Requirement a:
Decide whether each statement below agrees with the Dreamhost article. Answer yes or no for each, and quote the exact words of the article that decide it.
(i) Colossyan's founders bought the colossyan.com domain at dreamhost.com in August of 2021.
(ii) The Dreamhost API has been rewritten to modern standards.
(iii) The Dreamhost API supports Basic Auth authentication.

The tale of a cheap DNS provider
Introduction
Let’s suppose you’ve just had the most brilliant idea for a product, and you even got through the second most difficult challenge: finding the perfect name for it. Now comes the easy part: register your domain, hoping nobody has claimed it yet, and create your fancy, visually appealing website that may attract lots of customers and investors worldwide.
In the earliest stage of Colossyan’s startup journey (August of 2021), the founders have found themselves in this very same situation, and they have bought the colossyan.com domain at dreamhost.com. It was the most budget-friendly alternative for starting off with a domain and a website, at least for non-frontend engineers. This article is about this decision and our journey with Dreamhost that never ceased to amaze us. Not wanting to judge Dreamhost though, without it, Colossyan wouldn’t even exist, but that extra $5 for not buying this domain in another, more established DNS provider has still had its effect to this day.
The API
When you check a product’s attractive main page it is usually not your first thought to check the product’s API documentation. Even if we did that, we probably would have just gone along with Dreamhost anyways as we wouldn’t use it, or would we?
Obviously, the Dreamhost API is used for managing the DNS record in Dreamhost. It has been written long ago, and has never been rewritten to modern standards. That being said, it has the following “features” that should be kept in mind when interacting with it:
- It does not support even the most primitive (Basic Auth) authentication.

Supplied information:
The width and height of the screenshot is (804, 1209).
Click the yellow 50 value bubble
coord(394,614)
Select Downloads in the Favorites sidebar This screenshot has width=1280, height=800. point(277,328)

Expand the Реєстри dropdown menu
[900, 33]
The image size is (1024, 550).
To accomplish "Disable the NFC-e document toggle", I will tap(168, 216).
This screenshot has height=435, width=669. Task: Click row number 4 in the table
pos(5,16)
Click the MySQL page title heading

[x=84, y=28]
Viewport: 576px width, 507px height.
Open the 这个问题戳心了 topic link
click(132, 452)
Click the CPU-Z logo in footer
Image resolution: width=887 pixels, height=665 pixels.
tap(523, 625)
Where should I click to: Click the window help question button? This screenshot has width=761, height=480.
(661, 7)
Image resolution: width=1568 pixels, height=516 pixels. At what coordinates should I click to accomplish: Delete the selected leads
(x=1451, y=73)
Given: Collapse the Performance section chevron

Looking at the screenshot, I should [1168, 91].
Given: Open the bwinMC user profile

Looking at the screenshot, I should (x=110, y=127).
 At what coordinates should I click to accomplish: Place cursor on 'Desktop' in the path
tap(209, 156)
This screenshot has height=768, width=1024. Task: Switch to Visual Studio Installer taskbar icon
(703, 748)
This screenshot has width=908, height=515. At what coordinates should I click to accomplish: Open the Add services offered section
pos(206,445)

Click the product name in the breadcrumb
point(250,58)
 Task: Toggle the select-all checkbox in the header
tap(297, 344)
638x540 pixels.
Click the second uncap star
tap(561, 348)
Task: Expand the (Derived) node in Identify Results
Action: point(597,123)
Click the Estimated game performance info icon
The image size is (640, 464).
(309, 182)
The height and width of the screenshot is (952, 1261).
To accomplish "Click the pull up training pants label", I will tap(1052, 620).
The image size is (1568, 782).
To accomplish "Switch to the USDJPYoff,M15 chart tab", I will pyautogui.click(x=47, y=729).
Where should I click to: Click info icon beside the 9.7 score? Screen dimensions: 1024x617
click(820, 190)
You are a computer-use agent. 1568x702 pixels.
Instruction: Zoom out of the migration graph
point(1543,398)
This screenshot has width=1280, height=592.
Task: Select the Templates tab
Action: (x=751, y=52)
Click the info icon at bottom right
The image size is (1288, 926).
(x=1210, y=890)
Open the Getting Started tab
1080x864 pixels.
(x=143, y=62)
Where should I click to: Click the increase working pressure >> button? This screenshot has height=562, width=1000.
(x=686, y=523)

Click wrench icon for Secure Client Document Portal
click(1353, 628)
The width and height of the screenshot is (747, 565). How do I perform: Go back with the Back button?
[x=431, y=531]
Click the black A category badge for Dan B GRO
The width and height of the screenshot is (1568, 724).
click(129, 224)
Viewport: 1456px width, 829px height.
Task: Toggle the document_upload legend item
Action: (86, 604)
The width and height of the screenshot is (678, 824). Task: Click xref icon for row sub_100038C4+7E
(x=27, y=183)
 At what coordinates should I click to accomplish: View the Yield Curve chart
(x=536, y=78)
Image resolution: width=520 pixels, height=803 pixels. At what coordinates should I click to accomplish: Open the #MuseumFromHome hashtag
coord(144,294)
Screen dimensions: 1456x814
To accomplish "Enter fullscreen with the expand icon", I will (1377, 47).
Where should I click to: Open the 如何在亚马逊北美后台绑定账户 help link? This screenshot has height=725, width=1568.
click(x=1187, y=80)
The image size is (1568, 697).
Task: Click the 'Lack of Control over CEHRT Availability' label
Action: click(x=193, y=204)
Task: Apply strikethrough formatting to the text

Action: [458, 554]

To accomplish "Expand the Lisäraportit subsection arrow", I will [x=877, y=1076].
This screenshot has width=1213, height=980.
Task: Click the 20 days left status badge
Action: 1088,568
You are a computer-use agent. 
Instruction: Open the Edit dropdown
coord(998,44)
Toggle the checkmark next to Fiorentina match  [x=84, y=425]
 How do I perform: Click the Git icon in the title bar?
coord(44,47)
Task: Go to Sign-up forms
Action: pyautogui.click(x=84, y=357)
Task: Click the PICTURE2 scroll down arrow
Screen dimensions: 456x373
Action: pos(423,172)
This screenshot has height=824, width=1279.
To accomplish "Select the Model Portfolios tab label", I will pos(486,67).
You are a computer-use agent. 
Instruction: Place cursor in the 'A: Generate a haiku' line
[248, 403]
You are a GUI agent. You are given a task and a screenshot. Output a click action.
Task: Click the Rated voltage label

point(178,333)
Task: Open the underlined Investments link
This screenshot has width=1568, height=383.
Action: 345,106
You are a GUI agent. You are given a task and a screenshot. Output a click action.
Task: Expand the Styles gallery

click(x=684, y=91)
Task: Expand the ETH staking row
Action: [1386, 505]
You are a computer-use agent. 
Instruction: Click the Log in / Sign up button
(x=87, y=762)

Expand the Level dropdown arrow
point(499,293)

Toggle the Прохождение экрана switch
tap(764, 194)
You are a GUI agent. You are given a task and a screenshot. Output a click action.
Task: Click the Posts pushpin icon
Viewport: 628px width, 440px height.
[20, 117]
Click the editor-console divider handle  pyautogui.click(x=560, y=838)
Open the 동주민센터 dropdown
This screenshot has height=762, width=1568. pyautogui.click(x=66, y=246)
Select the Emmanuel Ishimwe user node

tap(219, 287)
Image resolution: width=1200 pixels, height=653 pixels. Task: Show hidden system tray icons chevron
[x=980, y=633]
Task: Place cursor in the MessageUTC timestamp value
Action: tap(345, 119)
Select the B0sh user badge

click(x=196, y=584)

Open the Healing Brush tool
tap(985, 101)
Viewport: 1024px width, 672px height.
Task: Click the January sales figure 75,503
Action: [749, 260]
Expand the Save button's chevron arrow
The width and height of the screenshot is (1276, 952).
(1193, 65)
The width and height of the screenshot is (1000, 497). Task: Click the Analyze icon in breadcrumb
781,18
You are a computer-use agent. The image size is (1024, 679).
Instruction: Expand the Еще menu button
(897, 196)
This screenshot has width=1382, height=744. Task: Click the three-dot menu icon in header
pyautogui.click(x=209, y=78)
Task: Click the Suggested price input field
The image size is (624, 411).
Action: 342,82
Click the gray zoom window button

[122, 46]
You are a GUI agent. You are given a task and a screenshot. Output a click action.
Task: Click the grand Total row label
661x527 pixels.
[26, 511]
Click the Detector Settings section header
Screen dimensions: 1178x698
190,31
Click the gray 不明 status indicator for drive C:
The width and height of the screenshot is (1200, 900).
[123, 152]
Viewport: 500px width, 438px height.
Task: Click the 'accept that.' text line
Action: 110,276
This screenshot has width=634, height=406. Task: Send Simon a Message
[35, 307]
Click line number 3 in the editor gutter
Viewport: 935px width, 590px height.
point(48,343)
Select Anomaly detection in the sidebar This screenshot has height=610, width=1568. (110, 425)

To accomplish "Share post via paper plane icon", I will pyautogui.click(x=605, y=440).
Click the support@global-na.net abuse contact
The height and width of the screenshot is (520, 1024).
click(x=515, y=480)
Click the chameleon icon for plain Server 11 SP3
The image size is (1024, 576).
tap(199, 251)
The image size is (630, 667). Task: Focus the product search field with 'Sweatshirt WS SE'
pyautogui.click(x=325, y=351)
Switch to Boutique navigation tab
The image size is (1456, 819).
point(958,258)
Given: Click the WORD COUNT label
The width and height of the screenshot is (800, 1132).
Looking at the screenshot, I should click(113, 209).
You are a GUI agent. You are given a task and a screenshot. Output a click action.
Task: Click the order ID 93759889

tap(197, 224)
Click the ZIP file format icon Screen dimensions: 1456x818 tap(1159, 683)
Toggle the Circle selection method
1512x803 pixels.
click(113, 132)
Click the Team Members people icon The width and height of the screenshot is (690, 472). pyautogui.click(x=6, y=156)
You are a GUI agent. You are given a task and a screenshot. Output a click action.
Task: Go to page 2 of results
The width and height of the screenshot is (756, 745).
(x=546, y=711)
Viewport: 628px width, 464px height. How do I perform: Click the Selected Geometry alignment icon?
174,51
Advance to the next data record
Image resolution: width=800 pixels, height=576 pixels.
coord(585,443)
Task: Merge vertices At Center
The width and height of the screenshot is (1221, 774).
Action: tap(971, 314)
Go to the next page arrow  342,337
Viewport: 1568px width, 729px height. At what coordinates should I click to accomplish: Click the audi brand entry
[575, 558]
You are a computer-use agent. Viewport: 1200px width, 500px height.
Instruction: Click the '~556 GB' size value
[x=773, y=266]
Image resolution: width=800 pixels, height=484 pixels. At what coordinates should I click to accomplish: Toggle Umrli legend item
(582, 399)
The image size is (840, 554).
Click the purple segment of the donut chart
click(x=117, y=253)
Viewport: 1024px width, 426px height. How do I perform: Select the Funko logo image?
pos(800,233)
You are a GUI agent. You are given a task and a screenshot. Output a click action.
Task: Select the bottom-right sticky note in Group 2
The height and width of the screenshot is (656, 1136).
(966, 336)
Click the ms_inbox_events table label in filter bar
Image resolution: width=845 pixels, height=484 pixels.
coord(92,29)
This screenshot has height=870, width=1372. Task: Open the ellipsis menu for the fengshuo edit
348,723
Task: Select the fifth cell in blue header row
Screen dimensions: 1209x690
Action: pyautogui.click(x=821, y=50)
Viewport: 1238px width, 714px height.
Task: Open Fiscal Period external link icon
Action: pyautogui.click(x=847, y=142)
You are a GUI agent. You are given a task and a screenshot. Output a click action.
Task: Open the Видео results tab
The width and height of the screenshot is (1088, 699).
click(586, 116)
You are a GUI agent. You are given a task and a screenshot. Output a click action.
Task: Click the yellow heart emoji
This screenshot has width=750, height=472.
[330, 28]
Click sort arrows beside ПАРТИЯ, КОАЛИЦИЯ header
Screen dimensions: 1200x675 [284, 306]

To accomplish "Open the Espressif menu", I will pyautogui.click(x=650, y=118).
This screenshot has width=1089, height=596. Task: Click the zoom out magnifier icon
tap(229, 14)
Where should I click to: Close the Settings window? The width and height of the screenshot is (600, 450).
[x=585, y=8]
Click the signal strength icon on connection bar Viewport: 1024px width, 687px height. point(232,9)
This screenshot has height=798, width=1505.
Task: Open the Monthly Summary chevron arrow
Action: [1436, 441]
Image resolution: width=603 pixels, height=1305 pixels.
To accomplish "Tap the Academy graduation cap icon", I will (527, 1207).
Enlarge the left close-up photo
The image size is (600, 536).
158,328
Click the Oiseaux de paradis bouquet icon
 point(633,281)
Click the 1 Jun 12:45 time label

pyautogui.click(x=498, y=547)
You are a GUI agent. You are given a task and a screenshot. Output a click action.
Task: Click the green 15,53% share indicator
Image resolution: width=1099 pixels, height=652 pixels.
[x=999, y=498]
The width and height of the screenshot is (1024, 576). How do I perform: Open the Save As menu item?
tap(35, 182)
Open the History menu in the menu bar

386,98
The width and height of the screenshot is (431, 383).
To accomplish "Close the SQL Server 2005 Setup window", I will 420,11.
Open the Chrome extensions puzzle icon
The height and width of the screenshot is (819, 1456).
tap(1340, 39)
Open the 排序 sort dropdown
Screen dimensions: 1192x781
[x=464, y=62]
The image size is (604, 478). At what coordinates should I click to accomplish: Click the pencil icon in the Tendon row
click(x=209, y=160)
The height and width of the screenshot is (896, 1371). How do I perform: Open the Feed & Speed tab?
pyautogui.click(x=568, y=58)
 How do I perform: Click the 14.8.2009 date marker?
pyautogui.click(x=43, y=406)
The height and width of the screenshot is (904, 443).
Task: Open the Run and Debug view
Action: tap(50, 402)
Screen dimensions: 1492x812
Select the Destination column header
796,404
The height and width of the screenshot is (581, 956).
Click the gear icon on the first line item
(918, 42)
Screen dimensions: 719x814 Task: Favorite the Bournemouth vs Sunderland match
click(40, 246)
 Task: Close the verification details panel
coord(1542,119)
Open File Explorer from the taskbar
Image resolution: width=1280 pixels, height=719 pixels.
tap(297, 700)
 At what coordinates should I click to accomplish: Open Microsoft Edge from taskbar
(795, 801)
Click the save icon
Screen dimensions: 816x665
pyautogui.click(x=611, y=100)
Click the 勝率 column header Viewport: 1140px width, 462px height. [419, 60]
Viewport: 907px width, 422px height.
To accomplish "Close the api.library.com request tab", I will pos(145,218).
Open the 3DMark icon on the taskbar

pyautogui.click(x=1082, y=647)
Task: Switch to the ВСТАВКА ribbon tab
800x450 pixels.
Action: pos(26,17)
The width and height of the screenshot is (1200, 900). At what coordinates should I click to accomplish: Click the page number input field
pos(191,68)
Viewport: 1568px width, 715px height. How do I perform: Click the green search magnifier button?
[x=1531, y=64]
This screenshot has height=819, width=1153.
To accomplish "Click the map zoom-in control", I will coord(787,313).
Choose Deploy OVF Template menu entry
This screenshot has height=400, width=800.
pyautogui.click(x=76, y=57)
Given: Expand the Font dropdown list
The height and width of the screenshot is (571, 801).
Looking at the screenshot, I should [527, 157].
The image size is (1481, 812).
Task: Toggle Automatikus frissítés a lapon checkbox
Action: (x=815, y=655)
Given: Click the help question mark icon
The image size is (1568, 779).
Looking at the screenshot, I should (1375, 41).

Requirement b: Please render the records from the line that contains "Click the chameleon" to the line that contains "Click the Team", both included, as a JSON list of strings with one string per line and blank lines left out.

Full output a:
(i) Yes: "In the earliest stage of Colossyan’s startup journey (August of 2021), the founders have found themselves in this very same situation, and they have bought the colossyan.com domain at dreamhost.com."
(ii) No: "It has been written long ago, and has never been rewritten to modern standards."
(iii) No: "It does not support even the most primitive (Basic Auth) authentication."

Full output b:
[
  "Click the chameleon icon for plain Server 11 SP3",
  "The image size is (1024, 576).",
  "tap(199, 251)",
  "The image size is (630, 667). Task: Focus the product search field with 'Sweatshirt WS SE'",
  "pyautogui.click(x=325, y=351)",
  "Switch to Boutique navigation tab",
  "The image size is (1456, 819).",
  "point(958,258)",
  "Given: Click the WORD COUNT label",
  "The width and height of the screenshot is (800, 1132).",
  "Looking at the screenshot, I should click(113, 209).",
  "You are a GUI agent. You are given a task and a screenshot. Output a click action.",
  "Task: Click the order ID 93759889",
  "tap(197, 224)",
  "Click the ZIP file format icon Screen dimensions: 1456x818 tap(1159, 683)",
  "Toggle the Circle selection method",
  "1512x803 pixels.",
  "click(113, 132)",
  "Click the Team Members people icon The width and height of the screenshot is (690, 472). pyautogui.click(x=6, y=156)"
]